In the face of what scientists are calling a “Sixth Extinction” with species disappearing at a rate 8-100 times higher than expected since 1900, zoos and aquariums are playing an outsized role in preserving the vital web of life on Earth. Serving as arks of hope for endangered animals and powerful ambassadors for conservation, these institutions are drawing more visitors each year than all sporting events combined. As the public becomes increasingly aware of and invested in the fate of the world’s creatures, more and more are rightly demanding that the millions of creatures who live in zoos, aquariums and conservation centers are afforded good treatment and welfare.
To help achieve this, American Humane, which has been at the forefront of virtually every major advance in the protection of animals over the past 140 years, has developed the first-ever independent, scientific and evidence-based third-party humane certification program focusing solely on the well-being of the animals living in these institutions. The program’s comprehensive standards were created by an independent Scientific Advisory Committee made up of the most well-respected, iconic names in animal welfare, animal ethics, and the conservation community, and cover over 30 areas, including health, housing, social interactions, space, humane interactions, environmental quality, physiology, sound levels, treatment protocols, activity levels of the animals and more.

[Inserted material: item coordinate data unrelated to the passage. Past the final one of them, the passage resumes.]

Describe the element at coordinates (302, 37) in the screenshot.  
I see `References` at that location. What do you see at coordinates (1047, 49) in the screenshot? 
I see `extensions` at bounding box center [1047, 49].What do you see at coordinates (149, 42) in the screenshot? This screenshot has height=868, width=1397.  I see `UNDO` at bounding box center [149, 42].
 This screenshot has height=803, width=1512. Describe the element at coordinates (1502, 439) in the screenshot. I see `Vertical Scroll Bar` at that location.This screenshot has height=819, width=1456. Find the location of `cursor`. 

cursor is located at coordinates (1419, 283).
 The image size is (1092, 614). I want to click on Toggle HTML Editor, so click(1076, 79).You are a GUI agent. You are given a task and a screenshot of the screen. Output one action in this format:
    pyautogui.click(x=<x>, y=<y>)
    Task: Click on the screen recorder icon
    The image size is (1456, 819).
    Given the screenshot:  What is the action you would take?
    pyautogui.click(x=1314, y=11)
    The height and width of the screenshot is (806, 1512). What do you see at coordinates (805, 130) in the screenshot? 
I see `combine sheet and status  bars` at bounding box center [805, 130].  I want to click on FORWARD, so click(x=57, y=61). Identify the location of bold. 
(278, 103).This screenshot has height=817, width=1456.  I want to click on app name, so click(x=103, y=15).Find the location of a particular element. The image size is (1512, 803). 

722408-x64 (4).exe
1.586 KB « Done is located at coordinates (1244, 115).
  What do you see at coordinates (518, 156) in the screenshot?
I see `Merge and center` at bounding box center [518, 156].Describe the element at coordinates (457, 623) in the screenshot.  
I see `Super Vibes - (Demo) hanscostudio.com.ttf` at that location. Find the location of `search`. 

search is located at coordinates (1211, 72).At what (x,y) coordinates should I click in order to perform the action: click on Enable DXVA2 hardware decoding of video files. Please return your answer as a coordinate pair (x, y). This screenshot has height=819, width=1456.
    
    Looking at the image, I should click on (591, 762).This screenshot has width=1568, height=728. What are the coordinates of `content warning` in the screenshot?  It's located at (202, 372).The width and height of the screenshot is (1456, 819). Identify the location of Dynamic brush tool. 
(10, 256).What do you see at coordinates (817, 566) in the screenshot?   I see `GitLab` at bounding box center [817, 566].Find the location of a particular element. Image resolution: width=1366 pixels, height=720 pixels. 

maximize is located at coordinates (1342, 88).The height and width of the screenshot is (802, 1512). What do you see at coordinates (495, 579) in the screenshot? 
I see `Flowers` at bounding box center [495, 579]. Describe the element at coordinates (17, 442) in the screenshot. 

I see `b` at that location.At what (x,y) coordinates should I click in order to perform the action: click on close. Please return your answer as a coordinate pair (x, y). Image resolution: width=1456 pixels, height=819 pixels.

Adding to the rigor of the program, the implementation of the required standards is verified by independent auditors.
“We believe all animals – those in our homes, those on our farms and ranches, and those being preserved and cared for in our zoos, aquariums, and conservation parks – are entitled to humane treatment,” said Dr. Robin Ganzert, president and CEO of American Humane. “This new Humane Conservation program will serve to help ensure the welfare of millions of animals and help the public to distinguish those institutions that are doing a good job from those that are not and either need to elevate the quality of their programs or shut their doors.”
New Paper Released on Role of Zoos and Aquariums and Need for Humane Certification
The vital role played by today’s zoos and aquariums, and the necessity for a program that helps ensure the welfare of the animals they serve is outlined in a major new White Paper entitled, “ Arks of Hope, Ambassadors for Animals: The Pivotal Position of Zoos and Aquariums and Next Steps in Ensuring the Welfare of Animals in Human Care, ” which was released today by American Humane during the launch of the new Humane Conservation program on Capitol Hill.
“The impact and bond formed between people seeing and experiencing real animals is unparalleled, helping create new generations of animal advocates, and others who understand that our unique, interconnectedness is mutually beneficial to people, animals and the world we share,” said Dr. Ganzert. “We have a moral obligation to protect these magnificent animals, and zoos and aquariums are vital ambassadors for this effort. People won’t protect what they don’t love. And they can’t love what they don’t know. This new Humane Conservation program will help ensure not only that the animals in the world’s zoos and aquariums are well-cared-for, but that new generations of animal lovers are cultivated and dedicated to the preservation of the many remarkable creatures with whom we share the Earth.”